Work order: Your answer must consist of one number: how many lines in the records contain "title".

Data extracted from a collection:
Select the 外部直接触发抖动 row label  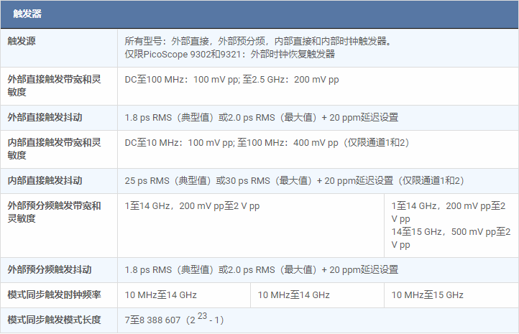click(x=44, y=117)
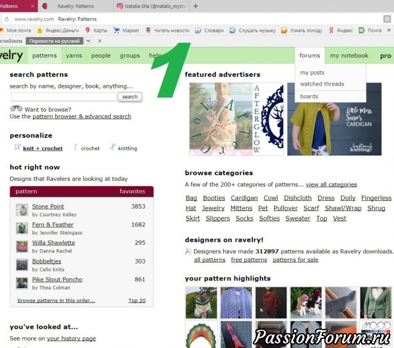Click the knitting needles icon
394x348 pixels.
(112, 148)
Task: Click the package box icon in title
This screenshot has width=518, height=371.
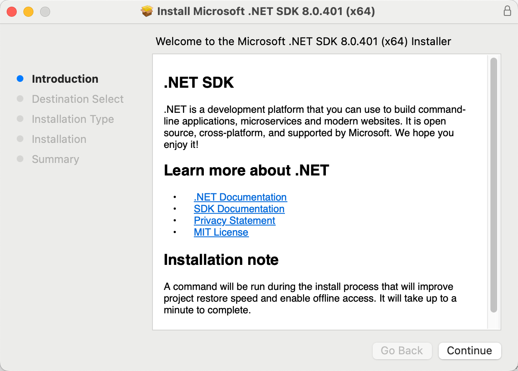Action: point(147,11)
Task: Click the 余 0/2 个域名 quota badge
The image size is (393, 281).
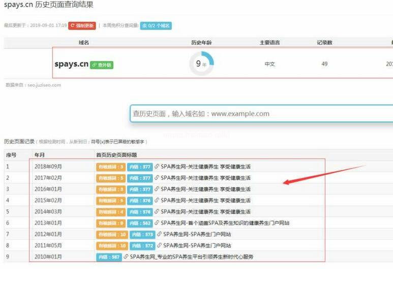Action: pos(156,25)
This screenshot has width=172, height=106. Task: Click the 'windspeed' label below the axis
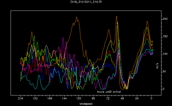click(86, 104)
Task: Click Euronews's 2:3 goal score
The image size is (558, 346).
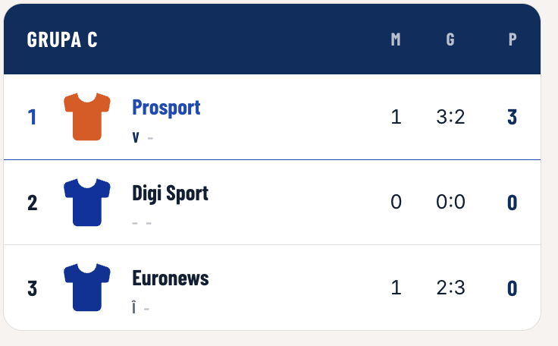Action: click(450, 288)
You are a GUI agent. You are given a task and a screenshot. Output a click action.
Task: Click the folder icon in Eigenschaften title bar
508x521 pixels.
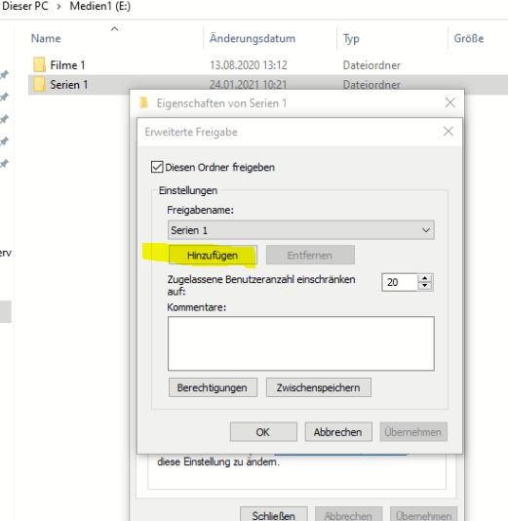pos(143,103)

==

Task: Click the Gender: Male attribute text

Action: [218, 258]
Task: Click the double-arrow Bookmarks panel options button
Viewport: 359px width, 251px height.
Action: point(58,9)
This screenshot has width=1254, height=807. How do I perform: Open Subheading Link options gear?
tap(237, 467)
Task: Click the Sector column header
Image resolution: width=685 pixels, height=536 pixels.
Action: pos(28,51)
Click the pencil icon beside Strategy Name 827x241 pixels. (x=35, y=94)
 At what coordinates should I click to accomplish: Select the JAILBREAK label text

* * *

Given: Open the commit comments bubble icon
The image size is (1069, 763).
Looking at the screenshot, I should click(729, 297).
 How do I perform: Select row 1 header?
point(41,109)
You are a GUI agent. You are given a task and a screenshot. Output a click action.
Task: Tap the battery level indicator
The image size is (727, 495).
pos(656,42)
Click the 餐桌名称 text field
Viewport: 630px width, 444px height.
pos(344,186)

Finished exercise: 2